SAVANNAH, Ga. (AP) — Calling it a “once in a generation milestone,” Georgia Gov. Brian Kemp on Friday touted completion of a $973 million expansion of the shipping channel linking the Port of Savannah to the Atlantic Ocean as an accomplishment that will deliver a lasting boost to commerce in the state.
Work to deepen 40 miles (64 kilometers) along the Savannah River to make room for larger cargo ships wrapped up earlier this month, 6 1/2 years after dredging began. But the project began much earlier with feasibility studies that began in 1997, when Bill Clinton was president and Zell Miller served as Georgia’s governor.
“To say that today has been a long time coming is an understatement,” Kemp told about 50 people gathered on the Savannah waterfront a few miles downriver from where towering cranes load and unload ships along the port’s docks. “This is a day that all Georgians should be proud of, no matter who they are, where they work or how they vote.”
The Port of Savannah is the nation’s fourth busiest for cargo shipped in containers, large metal boxes used to transport goods ranging from consumer electronics to frozen chickens. The port handled a record 5.6 million container units last year, a whopping 20% increase in cargo volumes over 2020.
The dredging of mud and sediment from the river bottom got underway in 2015 as Savannah and other U.S. ports raced for deeper water to accommodate bigger ships arriving along the East Coast through an expanded Panama Canal.
Overseen by the Army Corps of Engineers and funded jointly by the federal government and the state, the harbor expansion added 5 feet (1.5 meters) of depth to the Savannah River shipping channel. That allows larger ships carrying heavier loads to come and go without waiting for higher tides.
“Deeper water means that ships can carry up to an additional 1,000 extra containers,” said Joel Wooten, chairman of the Georgia Ports Authority’s board of directors. “It’s important to the importers, it’s also important to Georgia exporters. It will mean greater speed and greater efficiency getting Georgia grown and Georgia manufactured goods to global markets.”
The harbor expansion was not just about dredging. The government spent $14 million salvaging the sunken remains of the ironclad Confederate gunship CSS Georgia, which had been scuttled in the river during the Civil War. Another $100 million went to installing large machines that inject extra oxygen into the river to help blue crabs, striped bass and endangered shortnose sturgeon breathe. They were part of a legal settlement to offset environmental damage caused by the project.
Georgia port officials are planning aggressively for more growth. Griff Lynch, the port authority’s executive director, announced last month plans to increase Savannah’s capacity for cargo containers by 58% over the next three years.
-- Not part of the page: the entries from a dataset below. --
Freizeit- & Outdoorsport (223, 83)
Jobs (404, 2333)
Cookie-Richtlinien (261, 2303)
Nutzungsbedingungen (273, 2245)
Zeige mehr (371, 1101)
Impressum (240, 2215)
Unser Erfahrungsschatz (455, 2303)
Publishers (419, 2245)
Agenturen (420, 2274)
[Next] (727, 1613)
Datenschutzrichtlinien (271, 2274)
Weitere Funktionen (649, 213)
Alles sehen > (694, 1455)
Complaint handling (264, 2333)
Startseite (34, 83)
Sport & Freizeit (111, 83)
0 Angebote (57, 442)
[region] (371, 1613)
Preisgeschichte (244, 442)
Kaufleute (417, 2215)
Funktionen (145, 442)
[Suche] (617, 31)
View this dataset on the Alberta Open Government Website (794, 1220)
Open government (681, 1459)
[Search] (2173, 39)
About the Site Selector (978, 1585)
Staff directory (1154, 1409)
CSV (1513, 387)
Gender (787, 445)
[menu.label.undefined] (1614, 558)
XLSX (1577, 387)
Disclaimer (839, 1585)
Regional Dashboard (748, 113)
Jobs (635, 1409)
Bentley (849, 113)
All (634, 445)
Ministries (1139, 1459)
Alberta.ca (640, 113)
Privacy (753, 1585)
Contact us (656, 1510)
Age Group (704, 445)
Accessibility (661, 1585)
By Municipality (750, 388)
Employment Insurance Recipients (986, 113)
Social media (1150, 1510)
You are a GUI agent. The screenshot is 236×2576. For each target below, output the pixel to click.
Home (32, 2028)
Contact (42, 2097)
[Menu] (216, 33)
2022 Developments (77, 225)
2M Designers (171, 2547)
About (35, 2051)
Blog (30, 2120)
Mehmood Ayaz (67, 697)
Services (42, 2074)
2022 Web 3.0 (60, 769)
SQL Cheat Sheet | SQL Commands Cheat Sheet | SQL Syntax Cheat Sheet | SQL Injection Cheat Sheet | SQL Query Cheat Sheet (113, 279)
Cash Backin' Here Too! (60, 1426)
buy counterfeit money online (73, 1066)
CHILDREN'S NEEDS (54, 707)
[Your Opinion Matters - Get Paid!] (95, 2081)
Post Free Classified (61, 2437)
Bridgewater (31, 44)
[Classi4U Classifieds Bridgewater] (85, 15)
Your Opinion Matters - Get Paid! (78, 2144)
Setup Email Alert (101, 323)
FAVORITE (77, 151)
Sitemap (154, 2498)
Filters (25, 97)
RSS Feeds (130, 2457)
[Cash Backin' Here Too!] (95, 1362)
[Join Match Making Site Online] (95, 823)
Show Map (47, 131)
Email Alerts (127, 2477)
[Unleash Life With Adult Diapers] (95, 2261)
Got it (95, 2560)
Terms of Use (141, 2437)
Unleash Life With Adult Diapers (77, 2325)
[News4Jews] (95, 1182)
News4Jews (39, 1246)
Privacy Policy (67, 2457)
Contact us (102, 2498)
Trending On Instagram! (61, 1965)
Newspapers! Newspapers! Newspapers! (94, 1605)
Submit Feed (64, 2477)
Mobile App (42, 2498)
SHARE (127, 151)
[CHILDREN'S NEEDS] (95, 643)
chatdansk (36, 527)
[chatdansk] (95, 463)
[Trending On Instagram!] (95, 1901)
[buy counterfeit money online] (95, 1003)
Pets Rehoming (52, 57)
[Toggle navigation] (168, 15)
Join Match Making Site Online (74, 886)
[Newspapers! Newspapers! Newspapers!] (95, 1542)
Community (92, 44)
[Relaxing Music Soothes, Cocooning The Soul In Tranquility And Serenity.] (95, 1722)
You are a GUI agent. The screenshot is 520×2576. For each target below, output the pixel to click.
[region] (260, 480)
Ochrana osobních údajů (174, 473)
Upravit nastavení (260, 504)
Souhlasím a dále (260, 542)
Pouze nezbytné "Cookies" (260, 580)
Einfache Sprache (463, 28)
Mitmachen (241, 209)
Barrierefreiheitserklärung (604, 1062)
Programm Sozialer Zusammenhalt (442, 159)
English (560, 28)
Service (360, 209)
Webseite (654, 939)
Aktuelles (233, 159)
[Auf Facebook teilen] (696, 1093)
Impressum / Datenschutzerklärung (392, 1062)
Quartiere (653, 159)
Lynch said the shipping channel’s new depth of 47 feet (14 meters) should last a long while. But he’s warned that even larger ships coming online within the next decade may not fit underneath the Eugene Talmadge Memorial Bridge that spans the river between the port and downtown Savannah.
Lynch said the state Department of Transportation is studying whether to raise or replace the large suspension bridge built in 1991. He said he expects a report later this year.